De hauts magistrats ont manifesté « leur inquiétude » vendredi après des propos du ministre de l’Intérieur Gérald Darmanin sur une « présomption de culpabilité » pesant selon lui sur les policiers dans des affaires judiciaires, une nouvelle « atteinte » selon eux à l’indépendance de la justice.
Gérald Darmanin, qui réagissait au mouvement de protestation des policiers contre l’incarcération de l’un des leurs à Marseille, a estimé jeudi que « les policiers ne peuvent pas être les seules personnes en France pour lesquelles la présomption d’innocence (…) est remplacée par la présomption de culpabilité ». Le ministre s’exprimait devant un commissariat parisien, juste avant de recevoir les représentants des syndicats de policiers place Beauvau.
« Une nouvelle fois, la remise en cause par le ministre de l’Intérieur de l’application de la loi pénale par les magistrats, évoquant un non-respect de la présomption d’innocence et donc du principe d’impartialité s’agissant des policiers, constitue une critique directe des décisions de justice », déplorent dans un communiqué les conférences nationales des chefs de cours d’appel.
Les conférences des premiers présidents et des procureurs généraux rappellent que les placements en détention provisoire d’un policier à Nanterre dans le cadre de l’enquête sur la mort de Nahel, et d’un autre à Marseille soupçonné d’avoir roué de coups un jeune homme, sont des décisions « motivées » et qui ont « fait l’objet d’un appel ».
Magistrats et policiers travaillent ensemble
« Les magistrats travaillent quotidiennement avec les fonctionnaires de police nationale dont ils dirigent l’action dans sa composante judiciaire, notamment dans la conduite des enquêtes pénales.

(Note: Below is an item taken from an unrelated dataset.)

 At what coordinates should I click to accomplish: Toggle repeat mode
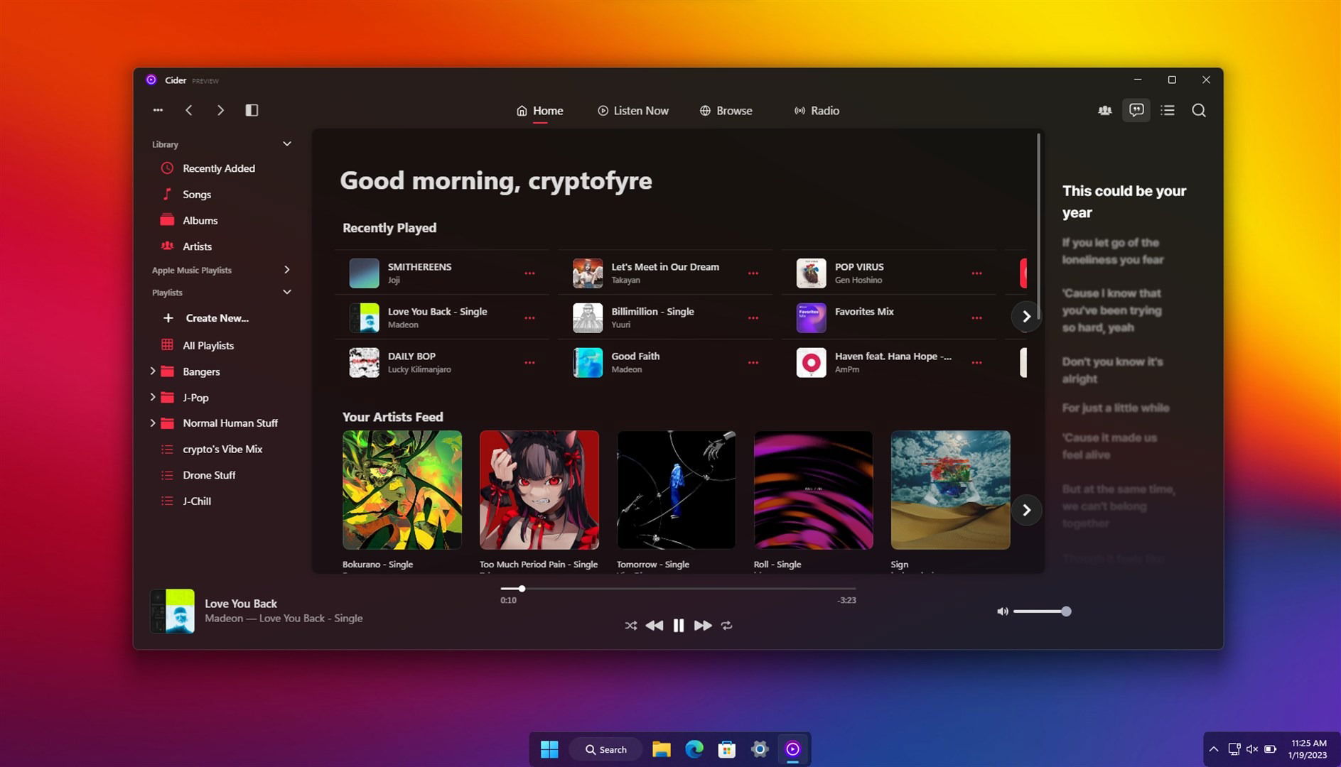coord(726,626)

Ils ne manquent jamais de saluer leur engagement, leur professionnalisme et leur courage », soulignent les chefs de cour.

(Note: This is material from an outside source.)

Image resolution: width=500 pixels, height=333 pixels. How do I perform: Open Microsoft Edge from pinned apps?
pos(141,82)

« Nous sommes soucieux de maintenir des relations apaisées avec les forces de sécurité intérieure, mais nous ne pouvons que craindre qu’une forme de radicalisation des positions s’installe parmi les fonctionnaires de police, facilitée par les atteintes publiques de leurs plus hautes autorités aux principes de la séparation des pouvoirs et de l’indépendance de l’autorité judiciaire », ajoutent-ils.
Le directeur général de la police nationale (DGPN), Frédéric Veaux, avait déjà provoqué un tollé chez les magistrats après avoir affirmé dimanche qu’« avant un éventuel procès, un policier n’a pas sa place en prison ». Ses déclarations avaient conduit à une « mise au point » du Conseil supérieur de la magistrature (CSM), garant de l’indépendance de justice, qui a rappelé que l’autorité judiciaire était « la seule légitime pour décider du placement ou non en détention provisoire des personnes qui lui sont présentées ».